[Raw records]
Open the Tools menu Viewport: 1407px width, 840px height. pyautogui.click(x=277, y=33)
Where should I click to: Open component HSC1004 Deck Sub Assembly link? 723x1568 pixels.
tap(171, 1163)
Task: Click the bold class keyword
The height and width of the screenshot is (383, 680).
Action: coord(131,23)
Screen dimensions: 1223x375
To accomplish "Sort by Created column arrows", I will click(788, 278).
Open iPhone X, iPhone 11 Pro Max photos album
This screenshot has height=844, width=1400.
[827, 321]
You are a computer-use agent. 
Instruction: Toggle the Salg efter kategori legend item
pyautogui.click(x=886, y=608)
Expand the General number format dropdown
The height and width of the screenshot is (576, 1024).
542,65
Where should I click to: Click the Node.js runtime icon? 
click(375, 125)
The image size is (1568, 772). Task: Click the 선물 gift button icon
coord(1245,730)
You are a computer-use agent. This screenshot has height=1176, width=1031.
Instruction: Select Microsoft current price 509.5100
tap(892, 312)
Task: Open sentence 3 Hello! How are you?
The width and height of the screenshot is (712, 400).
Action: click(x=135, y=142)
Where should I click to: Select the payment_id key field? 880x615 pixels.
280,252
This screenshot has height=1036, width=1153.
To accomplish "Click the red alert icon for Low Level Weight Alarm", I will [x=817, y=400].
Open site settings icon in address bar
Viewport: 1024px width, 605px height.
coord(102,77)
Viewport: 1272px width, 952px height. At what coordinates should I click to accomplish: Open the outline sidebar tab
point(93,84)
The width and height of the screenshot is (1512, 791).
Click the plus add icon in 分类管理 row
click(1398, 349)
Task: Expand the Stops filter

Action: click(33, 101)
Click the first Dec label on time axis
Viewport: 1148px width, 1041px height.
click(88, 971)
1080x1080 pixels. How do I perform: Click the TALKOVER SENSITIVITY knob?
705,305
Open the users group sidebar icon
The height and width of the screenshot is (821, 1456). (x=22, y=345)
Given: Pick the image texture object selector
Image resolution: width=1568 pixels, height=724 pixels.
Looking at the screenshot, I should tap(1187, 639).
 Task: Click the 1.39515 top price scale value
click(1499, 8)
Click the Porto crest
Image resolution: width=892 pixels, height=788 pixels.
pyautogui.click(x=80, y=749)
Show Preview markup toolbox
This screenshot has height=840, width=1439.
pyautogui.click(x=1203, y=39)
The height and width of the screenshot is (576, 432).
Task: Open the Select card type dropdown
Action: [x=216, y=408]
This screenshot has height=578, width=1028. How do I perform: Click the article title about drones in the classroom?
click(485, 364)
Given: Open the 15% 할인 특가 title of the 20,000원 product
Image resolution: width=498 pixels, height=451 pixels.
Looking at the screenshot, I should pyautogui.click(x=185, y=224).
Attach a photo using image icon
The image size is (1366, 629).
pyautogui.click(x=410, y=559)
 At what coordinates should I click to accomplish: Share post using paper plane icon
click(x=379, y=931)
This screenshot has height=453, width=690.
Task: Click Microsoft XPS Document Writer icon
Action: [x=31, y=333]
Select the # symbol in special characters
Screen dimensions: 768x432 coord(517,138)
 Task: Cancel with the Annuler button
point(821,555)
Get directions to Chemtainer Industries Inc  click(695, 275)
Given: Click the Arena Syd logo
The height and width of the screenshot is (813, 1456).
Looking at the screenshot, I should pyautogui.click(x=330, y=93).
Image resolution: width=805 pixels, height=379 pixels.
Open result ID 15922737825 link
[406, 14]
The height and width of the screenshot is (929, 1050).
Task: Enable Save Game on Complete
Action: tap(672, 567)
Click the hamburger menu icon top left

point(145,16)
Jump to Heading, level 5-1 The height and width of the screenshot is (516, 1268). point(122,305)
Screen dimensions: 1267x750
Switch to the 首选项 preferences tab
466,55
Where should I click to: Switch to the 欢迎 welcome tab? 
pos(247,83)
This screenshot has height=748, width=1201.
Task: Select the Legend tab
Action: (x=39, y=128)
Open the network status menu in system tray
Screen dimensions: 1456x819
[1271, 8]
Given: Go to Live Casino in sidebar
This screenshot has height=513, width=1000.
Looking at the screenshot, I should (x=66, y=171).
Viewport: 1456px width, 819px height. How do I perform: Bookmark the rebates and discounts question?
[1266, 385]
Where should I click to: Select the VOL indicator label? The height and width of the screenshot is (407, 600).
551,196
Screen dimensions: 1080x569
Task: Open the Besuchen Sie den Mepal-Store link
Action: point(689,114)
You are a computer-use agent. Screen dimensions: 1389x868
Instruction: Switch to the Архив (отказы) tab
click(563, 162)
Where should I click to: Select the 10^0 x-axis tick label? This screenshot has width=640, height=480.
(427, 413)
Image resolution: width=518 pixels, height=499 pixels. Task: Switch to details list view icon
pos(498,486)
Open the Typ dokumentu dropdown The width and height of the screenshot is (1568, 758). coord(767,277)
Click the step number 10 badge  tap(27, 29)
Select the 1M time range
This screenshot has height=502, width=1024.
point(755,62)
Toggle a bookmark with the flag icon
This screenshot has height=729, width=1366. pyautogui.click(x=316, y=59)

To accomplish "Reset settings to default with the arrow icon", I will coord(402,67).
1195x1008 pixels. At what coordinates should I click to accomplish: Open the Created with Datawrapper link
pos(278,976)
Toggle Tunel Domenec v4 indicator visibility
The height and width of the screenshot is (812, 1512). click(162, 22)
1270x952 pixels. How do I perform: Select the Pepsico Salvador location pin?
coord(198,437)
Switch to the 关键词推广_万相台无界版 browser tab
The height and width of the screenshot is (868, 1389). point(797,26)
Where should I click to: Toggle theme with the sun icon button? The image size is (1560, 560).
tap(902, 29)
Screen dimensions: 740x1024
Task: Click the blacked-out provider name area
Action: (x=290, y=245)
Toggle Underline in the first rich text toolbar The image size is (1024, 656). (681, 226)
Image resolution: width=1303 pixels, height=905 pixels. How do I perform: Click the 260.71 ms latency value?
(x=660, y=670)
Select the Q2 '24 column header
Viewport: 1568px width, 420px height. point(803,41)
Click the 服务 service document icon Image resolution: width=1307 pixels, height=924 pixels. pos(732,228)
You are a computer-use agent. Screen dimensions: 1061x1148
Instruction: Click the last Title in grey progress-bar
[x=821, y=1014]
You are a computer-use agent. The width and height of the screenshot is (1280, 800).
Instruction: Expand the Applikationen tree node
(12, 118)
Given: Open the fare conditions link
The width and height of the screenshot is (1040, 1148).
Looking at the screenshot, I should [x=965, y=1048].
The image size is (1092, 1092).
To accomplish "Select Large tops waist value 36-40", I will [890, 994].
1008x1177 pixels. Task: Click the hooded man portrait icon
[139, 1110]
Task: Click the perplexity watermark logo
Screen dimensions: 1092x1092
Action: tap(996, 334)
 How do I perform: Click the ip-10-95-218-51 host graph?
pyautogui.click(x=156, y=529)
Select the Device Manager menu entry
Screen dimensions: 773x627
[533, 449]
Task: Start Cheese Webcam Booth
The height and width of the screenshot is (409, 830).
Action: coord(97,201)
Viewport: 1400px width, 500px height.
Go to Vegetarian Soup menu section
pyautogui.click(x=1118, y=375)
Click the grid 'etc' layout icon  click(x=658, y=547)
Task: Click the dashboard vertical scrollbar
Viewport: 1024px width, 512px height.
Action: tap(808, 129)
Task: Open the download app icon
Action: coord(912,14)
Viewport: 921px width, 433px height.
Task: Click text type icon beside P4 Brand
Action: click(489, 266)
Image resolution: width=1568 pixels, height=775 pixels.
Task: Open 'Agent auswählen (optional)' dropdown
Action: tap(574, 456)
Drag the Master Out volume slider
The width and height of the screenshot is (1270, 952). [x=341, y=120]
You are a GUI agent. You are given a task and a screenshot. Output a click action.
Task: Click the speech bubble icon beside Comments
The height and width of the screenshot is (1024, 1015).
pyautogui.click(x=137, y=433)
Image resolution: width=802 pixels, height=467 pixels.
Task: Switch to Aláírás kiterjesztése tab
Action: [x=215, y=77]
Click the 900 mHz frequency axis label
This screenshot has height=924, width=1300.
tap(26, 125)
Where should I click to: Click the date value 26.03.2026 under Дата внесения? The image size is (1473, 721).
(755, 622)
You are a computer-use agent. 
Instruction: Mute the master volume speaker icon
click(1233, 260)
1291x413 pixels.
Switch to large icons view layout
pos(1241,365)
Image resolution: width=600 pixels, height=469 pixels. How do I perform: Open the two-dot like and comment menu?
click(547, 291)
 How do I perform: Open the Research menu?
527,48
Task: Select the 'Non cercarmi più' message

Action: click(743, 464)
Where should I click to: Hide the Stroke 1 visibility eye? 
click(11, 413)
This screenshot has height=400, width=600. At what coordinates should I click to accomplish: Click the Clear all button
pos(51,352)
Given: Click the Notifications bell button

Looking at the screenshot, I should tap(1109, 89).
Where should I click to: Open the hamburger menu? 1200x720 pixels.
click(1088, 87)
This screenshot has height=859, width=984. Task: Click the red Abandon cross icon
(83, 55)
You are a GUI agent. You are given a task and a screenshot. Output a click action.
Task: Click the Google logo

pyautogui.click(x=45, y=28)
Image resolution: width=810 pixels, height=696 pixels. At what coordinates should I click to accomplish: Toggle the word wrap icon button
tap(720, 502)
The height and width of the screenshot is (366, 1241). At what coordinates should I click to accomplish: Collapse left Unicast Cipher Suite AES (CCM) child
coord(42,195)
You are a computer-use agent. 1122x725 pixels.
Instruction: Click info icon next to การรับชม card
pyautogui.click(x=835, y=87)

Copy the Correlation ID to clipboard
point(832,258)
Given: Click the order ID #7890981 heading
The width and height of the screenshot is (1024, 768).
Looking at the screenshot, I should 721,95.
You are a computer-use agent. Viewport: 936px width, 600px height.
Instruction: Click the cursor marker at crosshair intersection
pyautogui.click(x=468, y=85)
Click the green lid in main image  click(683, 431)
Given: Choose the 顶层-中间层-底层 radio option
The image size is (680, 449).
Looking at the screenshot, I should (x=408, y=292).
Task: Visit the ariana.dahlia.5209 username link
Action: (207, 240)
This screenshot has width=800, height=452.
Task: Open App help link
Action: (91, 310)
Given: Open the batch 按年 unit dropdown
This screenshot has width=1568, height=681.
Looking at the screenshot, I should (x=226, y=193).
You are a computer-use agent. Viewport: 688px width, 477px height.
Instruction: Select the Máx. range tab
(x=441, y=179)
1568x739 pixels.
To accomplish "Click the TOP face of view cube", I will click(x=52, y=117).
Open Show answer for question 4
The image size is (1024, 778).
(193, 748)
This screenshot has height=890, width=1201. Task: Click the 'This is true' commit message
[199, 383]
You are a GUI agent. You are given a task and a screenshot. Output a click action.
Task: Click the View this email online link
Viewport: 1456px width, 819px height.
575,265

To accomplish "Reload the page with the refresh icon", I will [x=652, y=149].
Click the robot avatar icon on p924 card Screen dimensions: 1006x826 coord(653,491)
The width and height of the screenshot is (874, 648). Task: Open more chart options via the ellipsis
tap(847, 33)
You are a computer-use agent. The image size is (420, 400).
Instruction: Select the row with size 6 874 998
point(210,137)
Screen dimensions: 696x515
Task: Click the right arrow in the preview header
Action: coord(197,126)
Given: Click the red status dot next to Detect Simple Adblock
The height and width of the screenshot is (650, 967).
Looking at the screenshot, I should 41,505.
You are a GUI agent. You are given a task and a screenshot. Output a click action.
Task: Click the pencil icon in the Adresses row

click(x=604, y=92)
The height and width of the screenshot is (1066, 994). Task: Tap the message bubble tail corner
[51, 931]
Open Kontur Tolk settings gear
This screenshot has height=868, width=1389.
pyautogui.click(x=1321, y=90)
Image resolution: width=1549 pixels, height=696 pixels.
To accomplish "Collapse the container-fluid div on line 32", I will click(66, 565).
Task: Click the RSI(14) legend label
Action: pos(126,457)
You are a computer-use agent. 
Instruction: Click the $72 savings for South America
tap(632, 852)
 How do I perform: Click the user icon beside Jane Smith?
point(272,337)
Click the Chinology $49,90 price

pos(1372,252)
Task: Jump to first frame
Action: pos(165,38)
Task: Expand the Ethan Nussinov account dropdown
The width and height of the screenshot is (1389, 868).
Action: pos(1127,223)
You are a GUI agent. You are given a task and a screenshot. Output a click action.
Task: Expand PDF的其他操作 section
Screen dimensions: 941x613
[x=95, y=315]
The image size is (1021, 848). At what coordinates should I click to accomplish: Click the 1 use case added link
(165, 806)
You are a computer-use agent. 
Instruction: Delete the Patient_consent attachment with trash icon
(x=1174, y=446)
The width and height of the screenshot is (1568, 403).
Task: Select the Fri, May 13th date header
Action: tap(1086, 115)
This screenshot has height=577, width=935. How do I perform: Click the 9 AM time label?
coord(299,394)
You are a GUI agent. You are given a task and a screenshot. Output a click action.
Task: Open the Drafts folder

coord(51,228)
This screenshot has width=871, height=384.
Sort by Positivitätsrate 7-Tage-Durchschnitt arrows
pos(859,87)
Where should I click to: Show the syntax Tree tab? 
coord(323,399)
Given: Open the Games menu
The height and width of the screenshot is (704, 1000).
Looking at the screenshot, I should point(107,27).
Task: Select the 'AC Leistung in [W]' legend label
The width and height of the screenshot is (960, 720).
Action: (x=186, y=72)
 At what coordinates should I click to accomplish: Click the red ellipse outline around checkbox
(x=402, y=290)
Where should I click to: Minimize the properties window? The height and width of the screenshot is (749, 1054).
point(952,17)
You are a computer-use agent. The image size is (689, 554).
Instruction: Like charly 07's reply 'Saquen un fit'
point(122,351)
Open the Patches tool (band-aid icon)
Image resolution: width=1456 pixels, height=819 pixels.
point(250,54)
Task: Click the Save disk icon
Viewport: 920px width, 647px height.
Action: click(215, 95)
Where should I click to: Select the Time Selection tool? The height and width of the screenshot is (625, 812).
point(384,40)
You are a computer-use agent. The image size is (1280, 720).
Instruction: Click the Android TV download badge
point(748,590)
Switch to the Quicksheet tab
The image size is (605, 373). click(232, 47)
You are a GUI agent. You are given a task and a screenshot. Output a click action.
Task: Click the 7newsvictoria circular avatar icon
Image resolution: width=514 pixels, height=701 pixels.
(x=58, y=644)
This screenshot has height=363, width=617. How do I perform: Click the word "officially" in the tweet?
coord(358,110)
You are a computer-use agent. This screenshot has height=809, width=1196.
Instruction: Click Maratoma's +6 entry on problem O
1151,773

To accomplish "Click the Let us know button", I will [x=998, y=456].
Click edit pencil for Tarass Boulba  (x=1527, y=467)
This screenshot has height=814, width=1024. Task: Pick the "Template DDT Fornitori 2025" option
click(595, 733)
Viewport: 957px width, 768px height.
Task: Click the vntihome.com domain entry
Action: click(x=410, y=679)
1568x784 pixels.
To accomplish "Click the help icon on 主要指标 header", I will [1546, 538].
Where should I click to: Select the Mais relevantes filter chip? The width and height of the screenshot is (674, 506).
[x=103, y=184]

▸ OBJECTIVE: Copy the records exactly, starting with the line that contains "Given: Click the order ID #7890981 heading" and ending with the line that contains "Action: (91, 310)", including both of those lines.

▸ CORRECT RESULT:
Given: Click the order ID #7890981 heading
The width and height of the screenshot is (1024, 768).
Looking at the screenshot, I should 721,95.
You are a computer-use agent. Viewport: 936px width, 600px height.
Instruction: Click the cursor marker at crosshair intersection
pyautogui.click(x=468, y=85)
Click the green lid in main image  click(683, 431)
Given: Choose the 顶层-中间层-底层 radio option
The image size is (680, 449).
Looking at the screenshot, I should (x=408, y=292).
Task: Visit the ariana.dahlia.5209 username link
Action: (207, 240)
This screenshot has width=800, height=452.
Task: Open App help link
Action: (91, 310)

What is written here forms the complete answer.